── Given records ──
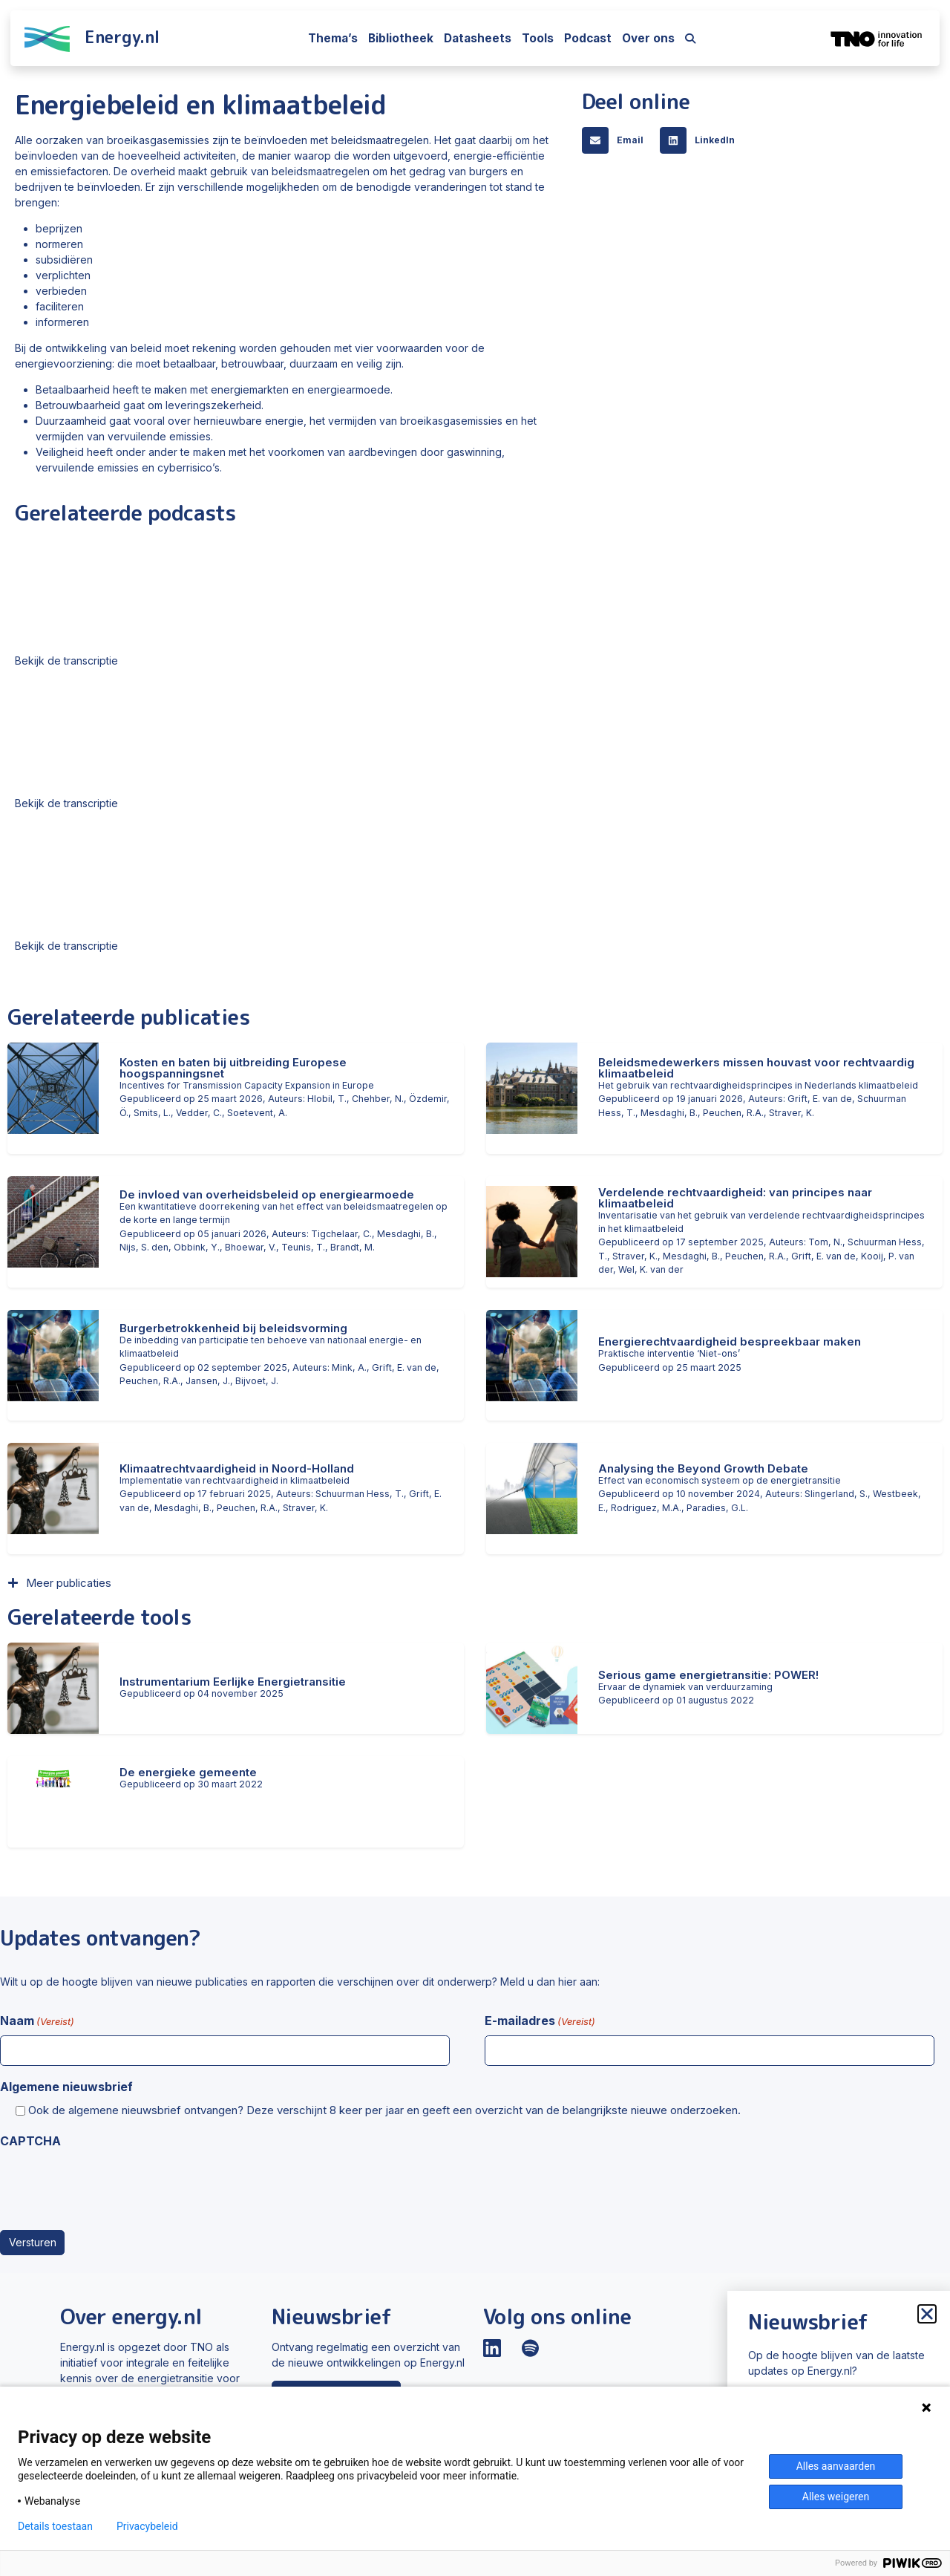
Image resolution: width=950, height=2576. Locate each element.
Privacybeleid (147, 2526)
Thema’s (333, 38)
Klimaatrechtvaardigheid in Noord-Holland (236, 1468)
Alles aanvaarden (836, 2466)
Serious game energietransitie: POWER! (708, 1675)
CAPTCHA (30, 2140)
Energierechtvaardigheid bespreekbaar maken (729, 1341)
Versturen (32, 2242)
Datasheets (477, 38)
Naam (37, 2021)
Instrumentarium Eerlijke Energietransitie (232, 1682)
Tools (538, 38)
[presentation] (113, 2185)
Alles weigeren (835, 2496)
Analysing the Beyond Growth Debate (703, 1468)
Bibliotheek (400, 38)
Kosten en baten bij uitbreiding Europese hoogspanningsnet (233, 1067)
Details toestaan (55, 2526)
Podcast (588, 38)
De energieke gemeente (188, 1772)
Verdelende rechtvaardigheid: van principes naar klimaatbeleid (735, 1197)
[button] (617, 140)
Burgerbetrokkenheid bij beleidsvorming (233, 1328)
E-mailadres (540, 2021)
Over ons (648, 38)
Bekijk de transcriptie (66, 660)
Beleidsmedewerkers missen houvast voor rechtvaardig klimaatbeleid (756, 1067)
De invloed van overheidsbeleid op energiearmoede (266, 1194)
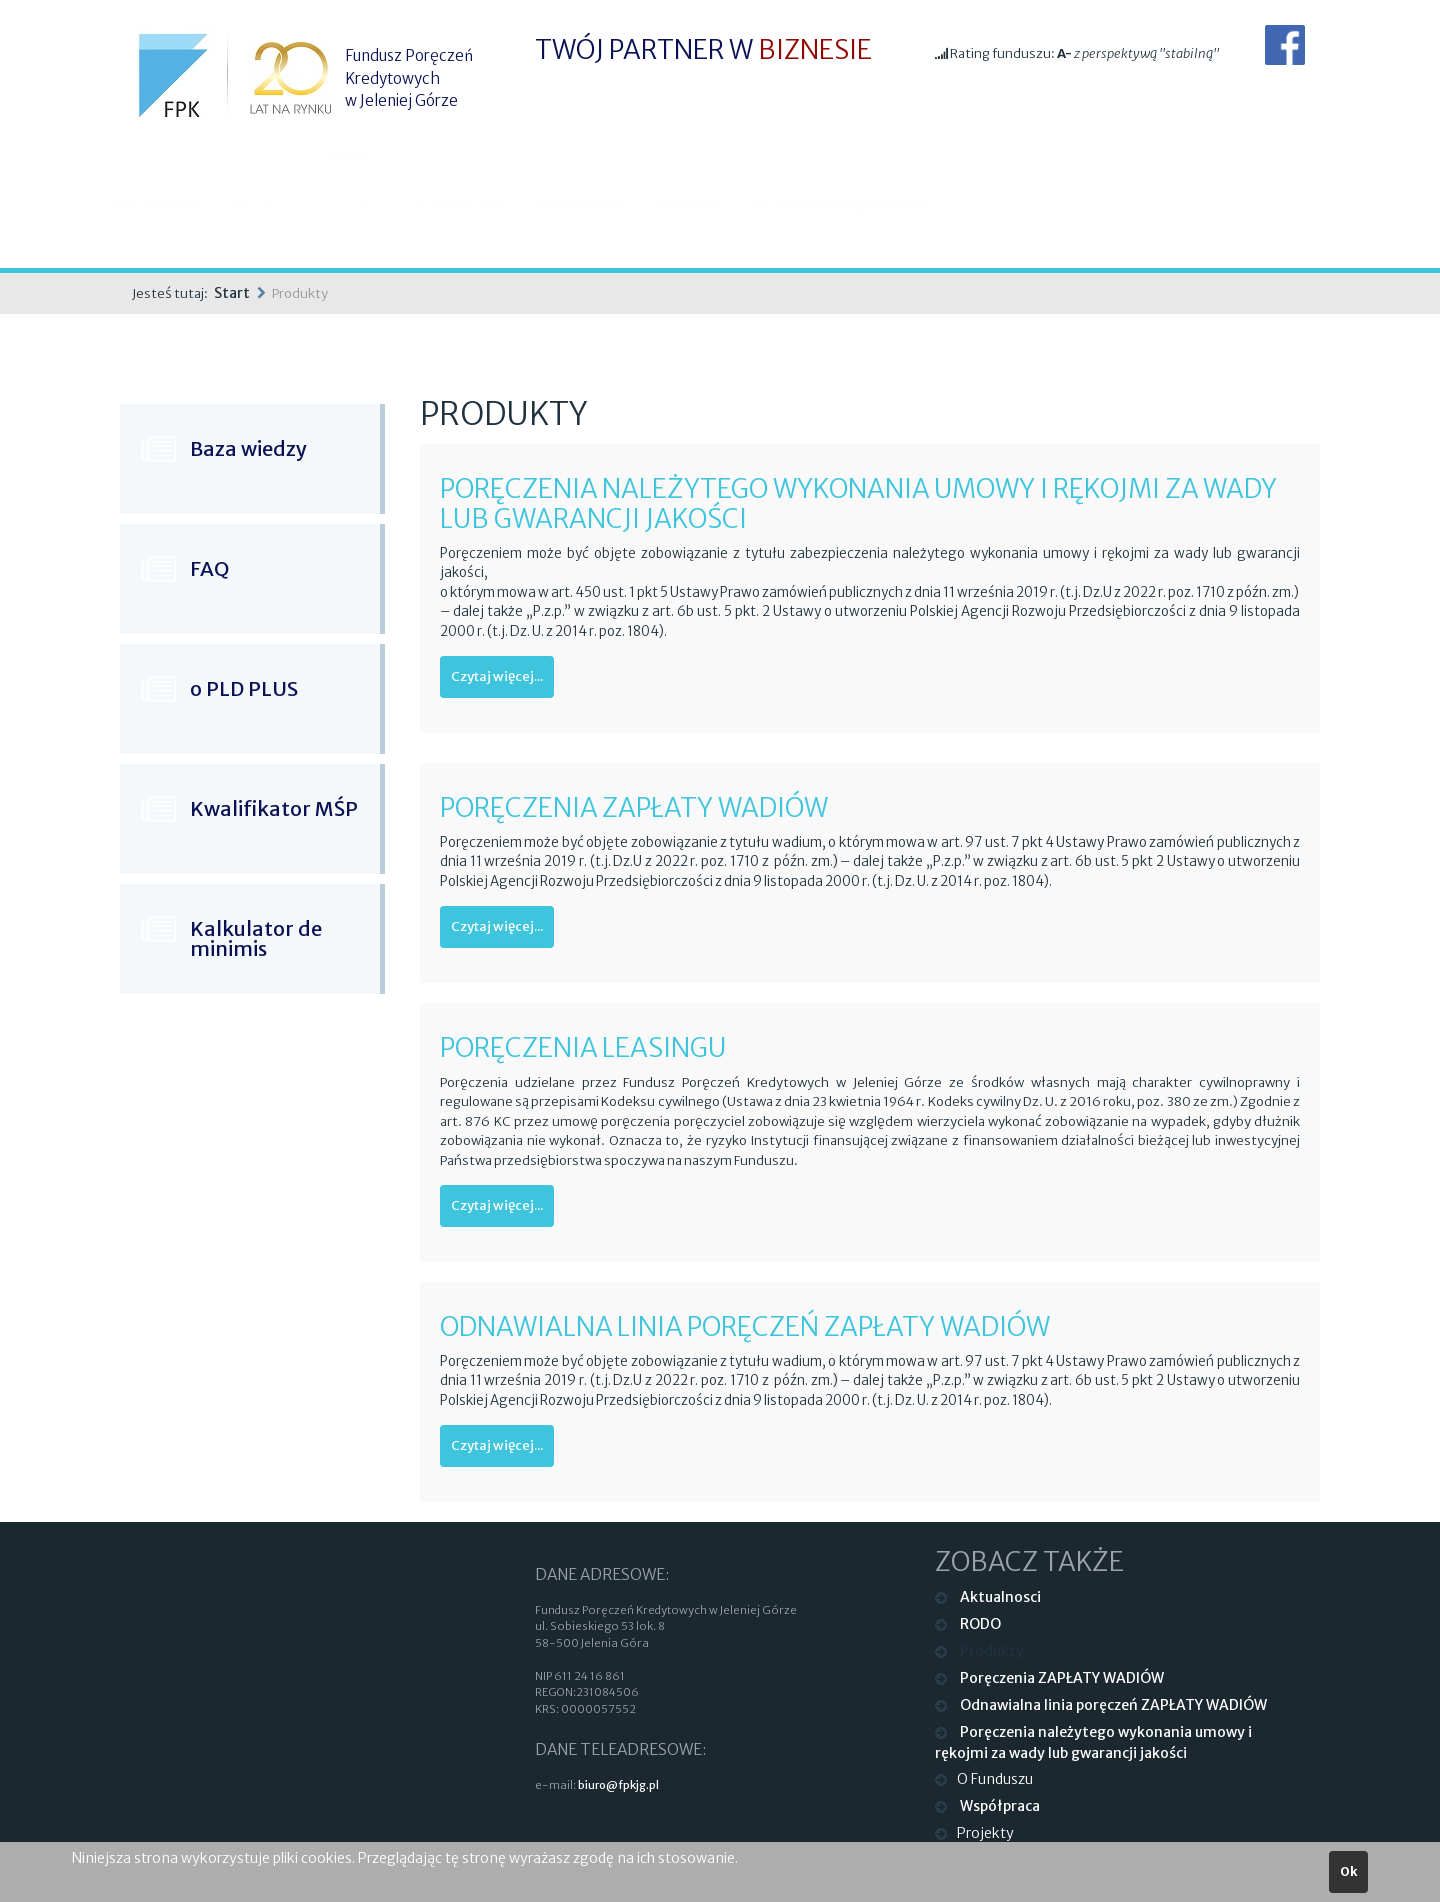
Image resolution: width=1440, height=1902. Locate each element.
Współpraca (600, 203)
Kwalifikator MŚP (274, 808)
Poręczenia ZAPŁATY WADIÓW (634, 807)
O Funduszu (479, 203)
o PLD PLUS (244, 688)
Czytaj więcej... (497, 676)
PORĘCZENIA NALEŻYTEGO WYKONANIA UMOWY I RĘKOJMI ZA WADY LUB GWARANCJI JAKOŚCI (858, 503)
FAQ (209, 568)
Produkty (366, 203)
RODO (276, 203)
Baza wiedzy (248, 448)
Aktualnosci (175, 203)
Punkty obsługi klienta (861, 203)
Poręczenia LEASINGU (583, 1047)
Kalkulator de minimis (256, 938)
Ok (1348, 1871)
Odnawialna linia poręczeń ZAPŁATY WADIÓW (745, 1326)
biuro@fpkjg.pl (618, 1785)
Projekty (709, 203)
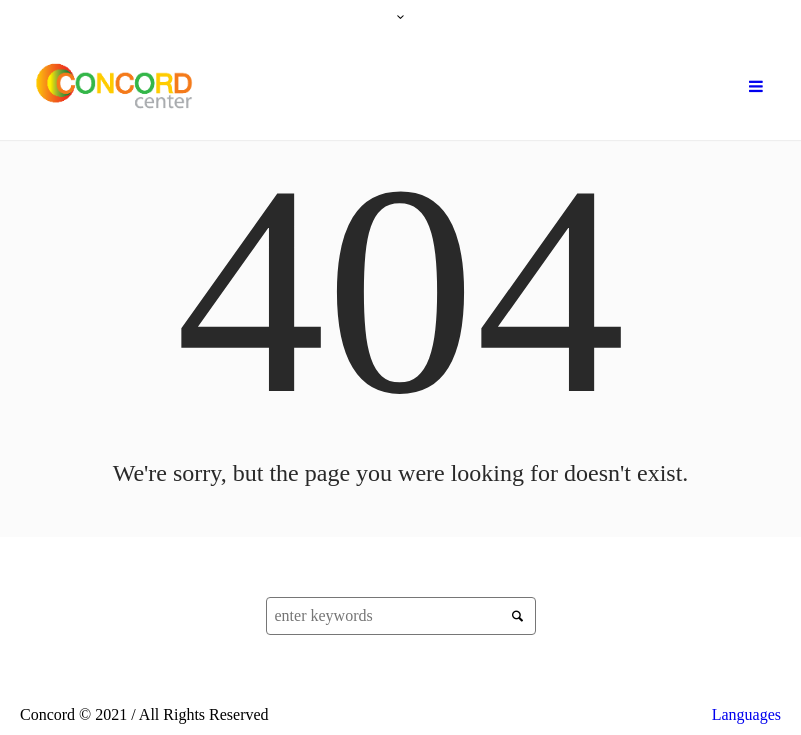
───
» Given task
Rewrite all the records above, changing "Image resolution" to "Picture size" wherever it appears and keeping everything else the same. Leave the pictures out of your answer.

» Answer to this problem
Picture size: width=950, height=2576. Locate each element.
Privacybeleid (147, 2526)
Thema’s (333, 38)
Klimaatrechtvaardigheid in Noord-Holland (236, 1468)
Alles aanvaarden (836, 2466)
Serious game energietransitie: POWER! (708, 1675)
CAPTCHA (30, 2140)
Energierechtvaardigheid bespreekbaar maken (729, 1341)
Versturen (32, 2242)
Datasheets (477, 38)
Naam (37, 2021)
Instrumentarium Eerlijke Energietransitie (232, 1682)
Tools (538, 38)
[presentation] (113, 2185)
Alles weigeren (835, 2496)
Analysing the Beyond Growth Debate (703, 1468)
Bibliotheek (400, 38)
Kosten en baten bij uitbreiding Europese hoogspanningsnet (233, 1067)
Details toestaan (55, 2526)
Podcast (588, 38)
De energieke gemeente (188, 1772)
Verdelende rechtvaardigheid: van principes naar klimaatbeleid (735, 1197)
[button] (617, 140)
Burgerbetrokkenheid bij beleidsvorming (233, 1328)
E-mailadres (540, 2021)
Over ons (648, 38)
Bekijk de transcriptie (66, 660)
Beleidsmedewerkers missen houvast voor rechtvaardig klimaatbeleid (756, 1067)
De invloed van overheidsbeleid op energiearmoede (266, 1194)
Picture size: width=1440, height=1902. Locate each element.
Współpraca (600, 203)
Kwalifikator MŚP (274, 808)
Poręczenia ZAPŁATY WADIÓW (634, 807)
O Funduszu (479, 203)
o PLD PLUS (244, 688)
Czytaj więcej... (497, 676)
PORĘCZENIA NALEŻYTEGO WYKONANIA UMOWY I RĘKOJMI ZA WADY LUB GWARANCJI JAKOŚCI (858, 503)
FAQ (209, 568)
Produkty (366, 203)
RODO (276, 203)
Baza wiedzy (248, 448)
Aktualnosci (175, 203)
Punkty obsługi klienta (861, 203)
Poręczenia LEASINGU (583, 1047)
Kalkulator de minimis (256, 938)
Ok (1348, 1871)
Odnawialna linia poręczeń ZAPŁATY WADIÓW (745, 1326)
biuro@fpkjg.pl (618, 1785)
Projekty (709, 203)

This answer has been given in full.